CERF prides itself in being an open, friendly and egalitarian organization, and these attributes go back to its beginnings. We have tried to capture the history of CERF through the personal stories of its members. We hope that these stories help to show these attributes and provide examples for the future human side of this professional organization.

The stories are being told through StoryCorps, a non-profit organization that provides a platform, in addition to mechanisms and instructions to conduct and archive interviews. Archiving is done through the Library of Congress, allowing a long-term record of interviews. 

The first ERF meeting, in 1971, joined the Atlantic Estuarine Research Society (AERS) and New England Estuarine Research Society (NEERS). AERS and NEERS celebrated this event with a joint meeting in April 2021. They employed StoryCorps and served as pioneers for CERF’s efforts. Their interviews are in “communities” with the StoryCorps archives:

CERF has a community as well. It contains a number of the interviews in the previous communities and more:  https://archive.storycorps.org/communities/coastal-and-estuarine-research-federation/

We are inviting you to participate and submit an interview that fits the theme! We hope that you will use StoryCorps to conduct an interview, for example, between you and your mentor/mentee. We are also interested in capturing the memories of long-serving CERF members.

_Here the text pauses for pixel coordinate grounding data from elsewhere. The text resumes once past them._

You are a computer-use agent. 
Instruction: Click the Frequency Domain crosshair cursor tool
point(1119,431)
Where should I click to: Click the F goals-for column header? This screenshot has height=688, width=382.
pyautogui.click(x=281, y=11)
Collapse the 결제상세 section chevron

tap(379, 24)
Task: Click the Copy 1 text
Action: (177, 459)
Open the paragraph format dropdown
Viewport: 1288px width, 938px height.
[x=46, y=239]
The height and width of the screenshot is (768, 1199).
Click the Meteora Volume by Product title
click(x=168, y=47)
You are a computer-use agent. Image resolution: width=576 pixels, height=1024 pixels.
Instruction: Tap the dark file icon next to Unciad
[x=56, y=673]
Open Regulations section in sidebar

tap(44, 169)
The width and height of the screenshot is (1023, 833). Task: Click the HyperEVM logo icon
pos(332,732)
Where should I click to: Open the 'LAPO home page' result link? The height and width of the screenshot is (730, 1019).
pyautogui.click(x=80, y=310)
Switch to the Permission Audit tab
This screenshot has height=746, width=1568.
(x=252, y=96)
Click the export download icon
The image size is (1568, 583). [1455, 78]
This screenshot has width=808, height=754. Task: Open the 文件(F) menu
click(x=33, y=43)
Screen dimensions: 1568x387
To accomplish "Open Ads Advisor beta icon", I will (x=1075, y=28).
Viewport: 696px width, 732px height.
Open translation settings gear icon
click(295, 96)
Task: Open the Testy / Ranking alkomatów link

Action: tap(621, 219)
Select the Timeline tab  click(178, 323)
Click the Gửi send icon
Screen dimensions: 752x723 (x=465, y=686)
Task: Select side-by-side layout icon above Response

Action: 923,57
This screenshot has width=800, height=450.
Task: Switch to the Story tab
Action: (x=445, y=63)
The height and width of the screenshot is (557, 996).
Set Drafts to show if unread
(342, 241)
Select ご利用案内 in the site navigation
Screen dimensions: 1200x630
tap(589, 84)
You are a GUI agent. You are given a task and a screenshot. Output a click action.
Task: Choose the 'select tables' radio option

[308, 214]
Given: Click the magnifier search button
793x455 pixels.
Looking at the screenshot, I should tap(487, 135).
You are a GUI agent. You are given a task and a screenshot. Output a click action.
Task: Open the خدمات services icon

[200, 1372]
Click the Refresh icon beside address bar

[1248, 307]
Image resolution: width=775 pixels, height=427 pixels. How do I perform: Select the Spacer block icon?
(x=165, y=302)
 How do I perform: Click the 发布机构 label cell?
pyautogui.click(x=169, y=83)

Get together virtually with a person who has influenced your career, CERF, or CERF’s disciplines. Record your interview with them! We recommend StoryCorps Connect, an app designed specifically for the task. It will allow you to conduct and archive the interview. Here is the link to a YouTube video tutorial.

View the CERF StoryCorps How-To Video

We look forward to what the next 50 years of CERF will bring to our understanding of our beloved coasts.